>> START

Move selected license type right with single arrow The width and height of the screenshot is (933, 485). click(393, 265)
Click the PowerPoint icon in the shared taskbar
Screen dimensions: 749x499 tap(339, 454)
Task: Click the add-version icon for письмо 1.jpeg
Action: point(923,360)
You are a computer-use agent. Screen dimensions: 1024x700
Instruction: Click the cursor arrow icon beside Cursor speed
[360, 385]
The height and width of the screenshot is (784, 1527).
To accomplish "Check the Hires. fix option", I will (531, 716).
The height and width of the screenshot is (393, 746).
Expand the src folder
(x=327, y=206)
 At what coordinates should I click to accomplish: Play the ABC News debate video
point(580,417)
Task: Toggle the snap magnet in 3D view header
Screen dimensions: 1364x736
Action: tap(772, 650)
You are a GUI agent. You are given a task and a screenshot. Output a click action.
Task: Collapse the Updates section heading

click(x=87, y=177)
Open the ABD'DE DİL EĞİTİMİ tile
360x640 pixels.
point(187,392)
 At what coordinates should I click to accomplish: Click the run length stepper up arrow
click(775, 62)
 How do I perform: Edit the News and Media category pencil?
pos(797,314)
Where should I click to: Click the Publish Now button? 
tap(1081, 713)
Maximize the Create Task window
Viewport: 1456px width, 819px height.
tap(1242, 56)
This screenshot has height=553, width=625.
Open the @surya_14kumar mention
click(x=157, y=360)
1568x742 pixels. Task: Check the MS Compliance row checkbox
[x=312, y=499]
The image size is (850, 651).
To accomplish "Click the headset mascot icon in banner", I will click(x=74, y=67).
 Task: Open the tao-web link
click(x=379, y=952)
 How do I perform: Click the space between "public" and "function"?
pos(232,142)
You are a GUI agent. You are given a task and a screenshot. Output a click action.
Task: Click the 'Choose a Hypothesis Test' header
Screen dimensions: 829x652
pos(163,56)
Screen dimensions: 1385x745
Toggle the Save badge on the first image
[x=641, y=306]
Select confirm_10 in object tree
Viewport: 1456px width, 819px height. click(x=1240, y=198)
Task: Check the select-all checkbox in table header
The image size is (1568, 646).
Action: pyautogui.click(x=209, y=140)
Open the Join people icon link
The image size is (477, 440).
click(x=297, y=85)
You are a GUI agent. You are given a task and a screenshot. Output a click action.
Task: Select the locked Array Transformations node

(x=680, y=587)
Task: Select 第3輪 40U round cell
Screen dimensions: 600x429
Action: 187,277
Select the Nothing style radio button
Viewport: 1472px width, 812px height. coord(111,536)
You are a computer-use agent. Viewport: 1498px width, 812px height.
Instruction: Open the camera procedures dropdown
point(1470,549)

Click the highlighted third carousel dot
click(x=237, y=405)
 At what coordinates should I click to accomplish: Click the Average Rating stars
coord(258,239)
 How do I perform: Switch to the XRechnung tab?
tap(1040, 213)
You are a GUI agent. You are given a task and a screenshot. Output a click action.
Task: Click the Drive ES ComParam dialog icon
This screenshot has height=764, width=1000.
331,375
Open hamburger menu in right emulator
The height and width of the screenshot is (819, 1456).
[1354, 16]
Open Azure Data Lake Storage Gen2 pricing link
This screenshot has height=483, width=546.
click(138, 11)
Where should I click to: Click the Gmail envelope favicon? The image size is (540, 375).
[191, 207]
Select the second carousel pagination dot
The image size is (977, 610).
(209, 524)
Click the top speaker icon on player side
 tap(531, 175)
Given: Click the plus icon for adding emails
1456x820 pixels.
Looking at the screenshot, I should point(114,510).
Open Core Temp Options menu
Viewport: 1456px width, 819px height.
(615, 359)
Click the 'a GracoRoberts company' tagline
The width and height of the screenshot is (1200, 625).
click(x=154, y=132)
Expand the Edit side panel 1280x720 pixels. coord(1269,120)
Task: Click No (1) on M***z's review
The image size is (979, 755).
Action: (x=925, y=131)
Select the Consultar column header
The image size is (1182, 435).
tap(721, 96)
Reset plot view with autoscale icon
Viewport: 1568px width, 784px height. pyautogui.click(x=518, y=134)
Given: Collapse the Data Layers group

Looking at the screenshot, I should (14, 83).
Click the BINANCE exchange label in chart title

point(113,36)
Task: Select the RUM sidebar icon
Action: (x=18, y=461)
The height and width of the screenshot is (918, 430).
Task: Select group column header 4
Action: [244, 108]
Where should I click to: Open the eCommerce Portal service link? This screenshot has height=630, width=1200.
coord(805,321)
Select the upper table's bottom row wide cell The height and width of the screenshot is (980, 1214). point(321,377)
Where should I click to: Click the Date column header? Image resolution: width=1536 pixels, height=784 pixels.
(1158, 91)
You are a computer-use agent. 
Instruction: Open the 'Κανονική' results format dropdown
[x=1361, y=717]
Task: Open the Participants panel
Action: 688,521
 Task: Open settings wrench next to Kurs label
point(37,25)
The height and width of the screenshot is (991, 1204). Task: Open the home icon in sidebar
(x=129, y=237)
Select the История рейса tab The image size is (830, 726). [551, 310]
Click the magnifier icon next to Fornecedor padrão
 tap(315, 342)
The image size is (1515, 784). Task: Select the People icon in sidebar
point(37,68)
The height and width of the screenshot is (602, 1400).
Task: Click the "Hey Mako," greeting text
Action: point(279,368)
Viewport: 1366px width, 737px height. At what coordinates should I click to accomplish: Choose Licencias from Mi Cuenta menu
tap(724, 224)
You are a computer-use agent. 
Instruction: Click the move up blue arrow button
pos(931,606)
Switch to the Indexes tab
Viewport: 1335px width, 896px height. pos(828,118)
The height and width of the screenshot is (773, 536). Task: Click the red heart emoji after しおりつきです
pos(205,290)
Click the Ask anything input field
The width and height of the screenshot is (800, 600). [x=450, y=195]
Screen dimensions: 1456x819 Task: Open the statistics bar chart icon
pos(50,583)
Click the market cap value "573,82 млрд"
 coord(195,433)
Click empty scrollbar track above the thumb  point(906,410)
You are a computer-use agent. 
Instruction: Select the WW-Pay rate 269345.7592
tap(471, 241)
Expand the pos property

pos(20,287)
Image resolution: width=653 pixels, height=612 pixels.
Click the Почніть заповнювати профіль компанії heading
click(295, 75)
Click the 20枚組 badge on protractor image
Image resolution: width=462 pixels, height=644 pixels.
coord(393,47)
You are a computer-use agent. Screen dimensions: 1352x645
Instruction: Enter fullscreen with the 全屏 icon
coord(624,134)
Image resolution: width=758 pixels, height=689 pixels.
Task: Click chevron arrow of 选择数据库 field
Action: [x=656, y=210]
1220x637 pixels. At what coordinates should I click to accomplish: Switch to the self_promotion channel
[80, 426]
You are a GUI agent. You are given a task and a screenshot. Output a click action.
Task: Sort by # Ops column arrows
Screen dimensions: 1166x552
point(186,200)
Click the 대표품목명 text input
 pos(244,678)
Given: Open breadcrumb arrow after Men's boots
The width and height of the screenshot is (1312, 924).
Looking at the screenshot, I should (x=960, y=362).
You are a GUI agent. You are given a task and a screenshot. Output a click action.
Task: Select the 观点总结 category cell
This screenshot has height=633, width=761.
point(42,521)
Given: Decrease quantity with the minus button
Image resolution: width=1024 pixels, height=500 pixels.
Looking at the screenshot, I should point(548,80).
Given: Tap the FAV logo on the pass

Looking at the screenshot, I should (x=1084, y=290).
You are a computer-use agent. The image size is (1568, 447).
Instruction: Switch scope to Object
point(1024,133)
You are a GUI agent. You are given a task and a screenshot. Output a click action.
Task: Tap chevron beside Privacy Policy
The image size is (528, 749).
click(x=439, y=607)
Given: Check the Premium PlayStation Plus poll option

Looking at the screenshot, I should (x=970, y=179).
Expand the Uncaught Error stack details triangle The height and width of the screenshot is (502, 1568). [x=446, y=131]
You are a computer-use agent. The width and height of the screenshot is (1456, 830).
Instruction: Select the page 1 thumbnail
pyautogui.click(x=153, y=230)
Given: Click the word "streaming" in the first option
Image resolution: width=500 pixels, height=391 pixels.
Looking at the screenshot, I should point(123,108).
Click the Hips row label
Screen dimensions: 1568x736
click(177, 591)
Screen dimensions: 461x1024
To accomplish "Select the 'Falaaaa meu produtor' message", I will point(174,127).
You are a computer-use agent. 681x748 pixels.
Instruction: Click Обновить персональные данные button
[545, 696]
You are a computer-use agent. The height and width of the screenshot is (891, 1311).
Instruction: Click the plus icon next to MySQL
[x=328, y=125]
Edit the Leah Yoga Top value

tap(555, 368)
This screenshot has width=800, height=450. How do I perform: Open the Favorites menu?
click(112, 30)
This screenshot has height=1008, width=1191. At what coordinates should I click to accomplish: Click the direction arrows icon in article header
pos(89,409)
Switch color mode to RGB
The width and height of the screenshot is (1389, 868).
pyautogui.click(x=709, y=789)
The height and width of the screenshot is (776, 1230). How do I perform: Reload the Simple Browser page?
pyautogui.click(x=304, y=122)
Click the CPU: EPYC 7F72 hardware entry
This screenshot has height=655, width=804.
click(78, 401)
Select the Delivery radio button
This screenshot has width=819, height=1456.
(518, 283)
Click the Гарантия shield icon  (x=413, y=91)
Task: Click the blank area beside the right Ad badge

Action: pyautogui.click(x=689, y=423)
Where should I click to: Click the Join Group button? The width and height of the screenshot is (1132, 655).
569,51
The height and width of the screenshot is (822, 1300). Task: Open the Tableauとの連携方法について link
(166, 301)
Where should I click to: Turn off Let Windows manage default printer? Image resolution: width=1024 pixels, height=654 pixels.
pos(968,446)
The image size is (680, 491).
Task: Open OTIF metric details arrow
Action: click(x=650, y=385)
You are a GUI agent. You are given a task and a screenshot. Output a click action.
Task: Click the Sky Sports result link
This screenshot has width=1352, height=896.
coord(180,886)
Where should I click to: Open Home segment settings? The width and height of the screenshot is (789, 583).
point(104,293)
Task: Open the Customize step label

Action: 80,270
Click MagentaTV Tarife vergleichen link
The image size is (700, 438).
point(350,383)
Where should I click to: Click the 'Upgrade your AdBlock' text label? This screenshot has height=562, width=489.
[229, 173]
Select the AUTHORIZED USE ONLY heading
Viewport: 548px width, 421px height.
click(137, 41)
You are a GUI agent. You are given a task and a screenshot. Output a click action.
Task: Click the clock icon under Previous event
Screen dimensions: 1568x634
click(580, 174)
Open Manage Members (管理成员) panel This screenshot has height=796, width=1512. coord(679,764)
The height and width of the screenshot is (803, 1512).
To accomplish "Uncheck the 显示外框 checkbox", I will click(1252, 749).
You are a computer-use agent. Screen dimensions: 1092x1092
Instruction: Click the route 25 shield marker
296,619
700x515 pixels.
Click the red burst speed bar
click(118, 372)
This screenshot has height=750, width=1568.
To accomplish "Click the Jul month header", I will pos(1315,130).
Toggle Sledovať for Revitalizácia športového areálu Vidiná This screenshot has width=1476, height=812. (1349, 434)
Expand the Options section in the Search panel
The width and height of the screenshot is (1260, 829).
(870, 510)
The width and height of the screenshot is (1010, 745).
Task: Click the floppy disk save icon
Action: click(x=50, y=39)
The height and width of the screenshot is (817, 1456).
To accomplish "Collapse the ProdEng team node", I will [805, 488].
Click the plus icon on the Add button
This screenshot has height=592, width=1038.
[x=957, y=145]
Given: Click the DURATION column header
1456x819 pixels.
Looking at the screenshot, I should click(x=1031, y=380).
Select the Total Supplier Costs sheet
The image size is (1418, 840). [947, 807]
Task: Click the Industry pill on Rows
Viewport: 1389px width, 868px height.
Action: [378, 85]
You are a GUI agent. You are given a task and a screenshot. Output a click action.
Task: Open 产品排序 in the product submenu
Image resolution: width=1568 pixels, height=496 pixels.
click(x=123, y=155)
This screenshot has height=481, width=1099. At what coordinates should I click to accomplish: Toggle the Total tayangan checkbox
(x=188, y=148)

>> END

GIVEN PROBLEM: Rewrite the lines above as a JSON list of strings, one string per line with blank lines left out, starting at the line that contains "Given: Open breadcrumb" and ending at the line that contains "point(42,521)", both included.

SOLUTION FOR THIS PROBLEM:
[
  "Given: Open breadcrumb arrow after Men's boots",
  "The width and height of the screenshot is (1312, 924).",
  "Looking at the screenshot, I should (x=960, y=362).",
  "You are a GUI agent. You are given a task and a screenshot. Output a click action.",
  "Task: Select the 观点总结 category cell",
  "This screenshot has height=633, width=761.",
  "point(42,521)"
]